BR: One advantage of remote working that I’ve noticed in the last few months is that people are using video calls more often, as opposed to just being on the phone. While research shows that in-person feedback conversations are the preferred medium, video conferencing is a close second because you can see each other’s facial expressions and body language. Any feedback that may elicit a strong emotional reaction – be that positive or negative – is going to be more effective when you can see the other person’s full reaction, not just hear their words. Another advantage of having virtual conversations is that you can more easily have notes next to you, get yourself mentally prepared for the conversation, and decompress from the conversation in private. The flip side of that is after a challenging feedback conversation you hang up your video call and there you are alone in your house, or maybe immediately moving on to another Zoom call where you need to “show up” in a particular way. This is another reason why leaving some buffer between video calls is important – you need time to mentally pause, reflect on your last call, and “reset” your mind for what’s next.

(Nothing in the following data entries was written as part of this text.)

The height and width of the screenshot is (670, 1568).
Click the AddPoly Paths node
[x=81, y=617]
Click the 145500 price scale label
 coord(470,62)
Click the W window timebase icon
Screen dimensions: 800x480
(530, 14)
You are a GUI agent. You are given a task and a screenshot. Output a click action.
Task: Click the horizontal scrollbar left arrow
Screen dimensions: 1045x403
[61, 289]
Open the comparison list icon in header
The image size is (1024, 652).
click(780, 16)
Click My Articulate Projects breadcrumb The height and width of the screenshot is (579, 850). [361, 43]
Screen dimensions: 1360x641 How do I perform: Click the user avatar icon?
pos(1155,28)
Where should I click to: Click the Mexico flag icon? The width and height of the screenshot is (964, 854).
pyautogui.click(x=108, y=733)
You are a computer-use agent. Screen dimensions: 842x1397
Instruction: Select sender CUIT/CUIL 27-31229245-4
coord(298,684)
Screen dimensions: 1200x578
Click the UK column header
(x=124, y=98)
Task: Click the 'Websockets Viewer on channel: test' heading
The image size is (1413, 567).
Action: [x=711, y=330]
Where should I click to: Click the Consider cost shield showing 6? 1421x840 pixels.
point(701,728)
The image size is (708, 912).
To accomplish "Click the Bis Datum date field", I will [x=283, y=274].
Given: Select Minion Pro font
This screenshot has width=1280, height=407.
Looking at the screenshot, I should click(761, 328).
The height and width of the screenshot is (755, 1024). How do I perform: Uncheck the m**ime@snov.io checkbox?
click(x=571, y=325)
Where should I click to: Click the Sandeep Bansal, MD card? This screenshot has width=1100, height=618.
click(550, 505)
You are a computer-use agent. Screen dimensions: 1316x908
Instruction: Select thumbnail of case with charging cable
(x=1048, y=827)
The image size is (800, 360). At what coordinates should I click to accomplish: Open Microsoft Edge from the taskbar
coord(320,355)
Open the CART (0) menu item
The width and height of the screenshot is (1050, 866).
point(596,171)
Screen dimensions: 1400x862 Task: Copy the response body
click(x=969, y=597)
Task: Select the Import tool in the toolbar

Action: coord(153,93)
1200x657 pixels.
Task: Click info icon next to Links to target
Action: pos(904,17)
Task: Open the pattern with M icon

DrW: What are some tips for giving, receiving, and asking for feedback?

How to Give Feedback

BR: Make sure any feedback that you give – positive, negative, mundane, or high-stakes – always focuses on behavior, not the person. It’s much easier to change your behavior than it is to change who you are as a person. People are more likely to get defensive or not know what to do with feedback that focuses on them as a person. You might be surprised to learn that this rule applies to BOTH positive and negative feedback.

How to Receive Feedback

BR: Recognize that emotions are faster than cognition. You are hard-wired to have rapid emotional reactions, and cognition takes some time to catch up. This is why you often hear the advice to count to 10 before reacting when you are angry. You cannot extract the full meaning and value out of feedback until you’ve had a chance to mindfully process it. So, if you find yourself in a situation where someone gives you critical feedback, notice that you may be having an immediate emotional reaction. Take a moment to pause, take a breath, and give rational thinking time to catch up. You can always response by saying “Thank you for this feedback. I need a little time to process it. Can I catch up with you again later today?”

How to Ask for Feedback

BR: Proactively asking for feedback is an effective way to own your feedback experience, to increase the likelihood you get useful and specific feedback, and to make it easier for the other person to respond. The more specific your question is, the easier it will be for people to provide you with specific and useful feedback. For instance, you could say to a colleague, “If we were to do this project all over again, what is one thing you suggest I do differently to be more effective?”